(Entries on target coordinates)
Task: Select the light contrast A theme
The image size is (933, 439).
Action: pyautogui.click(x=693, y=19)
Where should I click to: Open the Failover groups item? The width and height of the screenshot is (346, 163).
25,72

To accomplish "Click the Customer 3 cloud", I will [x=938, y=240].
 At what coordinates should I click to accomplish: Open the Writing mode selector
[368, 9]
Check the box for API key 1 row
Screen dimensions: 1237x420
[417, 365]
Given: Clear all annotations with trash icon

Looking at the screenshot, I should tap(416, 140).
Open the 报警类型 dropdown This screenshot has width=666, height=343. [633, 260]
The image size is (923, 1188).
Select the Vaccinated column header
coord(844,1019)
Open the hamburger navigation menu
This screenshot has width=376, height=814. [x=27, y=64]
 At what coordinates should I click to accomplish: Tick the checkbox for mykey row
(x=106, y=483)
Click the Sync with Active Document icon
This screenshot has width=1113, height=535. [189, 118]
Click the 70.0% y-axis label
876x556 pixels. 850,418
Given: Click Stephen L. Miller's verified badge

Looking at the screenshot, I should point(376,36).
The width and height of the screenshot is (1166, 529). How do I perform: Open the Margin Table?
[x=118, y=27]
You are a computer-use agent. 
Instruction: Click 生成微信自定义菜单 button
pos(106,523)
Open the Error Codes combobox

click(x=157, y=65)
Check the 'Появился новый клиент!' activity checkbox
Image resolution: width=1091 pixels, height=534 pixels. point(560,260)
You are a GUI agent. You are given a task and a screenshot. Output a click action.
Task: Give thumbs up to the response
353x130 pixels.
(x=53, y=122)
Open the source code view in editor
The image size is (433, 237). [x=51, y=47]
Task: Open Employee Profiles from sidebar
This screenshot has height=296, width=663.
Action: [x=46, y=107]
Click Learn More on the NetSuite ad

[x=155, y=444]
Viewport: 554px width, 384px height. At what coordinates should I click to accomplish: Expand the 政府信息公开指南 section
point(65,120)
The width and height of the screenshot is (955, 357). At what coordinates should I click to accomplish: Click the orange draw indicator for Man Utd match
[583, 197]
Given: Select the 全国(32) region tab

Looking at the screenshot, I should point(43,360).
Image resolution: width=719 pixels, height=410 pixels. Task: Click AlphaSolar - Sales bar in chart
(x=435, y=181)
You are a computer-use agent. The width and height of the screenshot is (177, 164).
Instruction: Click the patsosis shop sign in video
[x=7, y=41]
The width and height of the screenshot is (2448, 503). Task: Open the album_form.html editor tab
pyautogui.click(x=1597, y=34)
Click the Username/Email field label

▸ What is asked
Edit the records above so that each occurrence of "At what coordinates should I click to accomplish" becomes "Which point should I click to complete", and reproduce all the other lines unchanged.

▸ In response
Task: Select the light contrast A theme
The image size is (933, 439).
Action: pyautogui.click(x=693, y=19)
Where should I click to: Open the Failover groups item? The width and height of the screenshot is (346, 163).
25,72

To accomplish "Click the Customer 3 cloud", I will [x=938, y=240].
 Which point should I click to complete: Open the Writing mode selector
[368, 9]
Check the box for API key 1 row
Screen dimensions: 1237x420
[417, 365]
Given: Clear all annotations with trash icon

Looking at the screenshot, I should tap(416, 140).
Open the 报警类型 dropdown This screenshot has width=666, height=343. [633, 260]
The image size is (923, 1188).
Select the Vaccinated column header
coord(844,1019)
Open the hamburger navigation menu
This screenshot has width=376, height=814. [x=27, y=64]
 Which point should I click to complete: Tick the checkbox for mykey row
(x=106, y=483)
Click the Sync with Active Document icon
This screenshot has width=1113, height=535. [189, 118]
Click the 70.0% y-axis label
876x556 pixels. 850,418
Given: Click Stephen L. Miller's verified badge

Looking at the screenshot, I should point(376,36).
The width and height of the screenshot is (1166, 529). How do I perform: Open the Margin Table?
[x=118, y=27]
You are a computer-use agent. 
Instruction: Click 生成微信自定义菜单 button
pos(106,523)
Open the Error Codes combobox

click(x=157, y=65)
Check the 'Появился новый клиент!' activity checkbox
Image resolution: width=1091 pixels, height=534 pixels. point(560,260)
You are a GUI agent. You are given a task and a screenshot. Output a click action.
Task: Give thumbs up to the response
353x130 pixels.
(x=53, y=122)
Open the source code view in editor
The image size is (433, 237). [x=51, y=47]
Task: Open Employee Profiles from sidebar
This screenshot has height=296, width=663.
Action: [x=46, y=107]
Click Learn More on the NetSuite ad

[x=155, y=444]
Viewport: 554px width, 384px height. Which point should I click to complete: Expand the 政府信息公开指南 section
point(65,120)
The width and height of the screenshot is (955, 357). Which point should I click to complete: Click the orange draw indicator for Man Utd match
[583, 197]
Given: Select the 全国(32) region tab

Looking at the screenshot, I should point(43,360).
Image resolution: width=719 pixels, height=410 pixels. Task: Click AlphaSolar - Sales bar in chart
(x=435, y=181)
You are a computer-use agent. The width and height of the screenshot is (177, 164).
Instruction: Click the patsosis shop sign in video
[x=7, y=41]
The width and height of the screenshot is (2448, 503). Task: Open the album_form.html editor tab
pyautogui.click(x=1597, y=34)
Click the Username/Email field label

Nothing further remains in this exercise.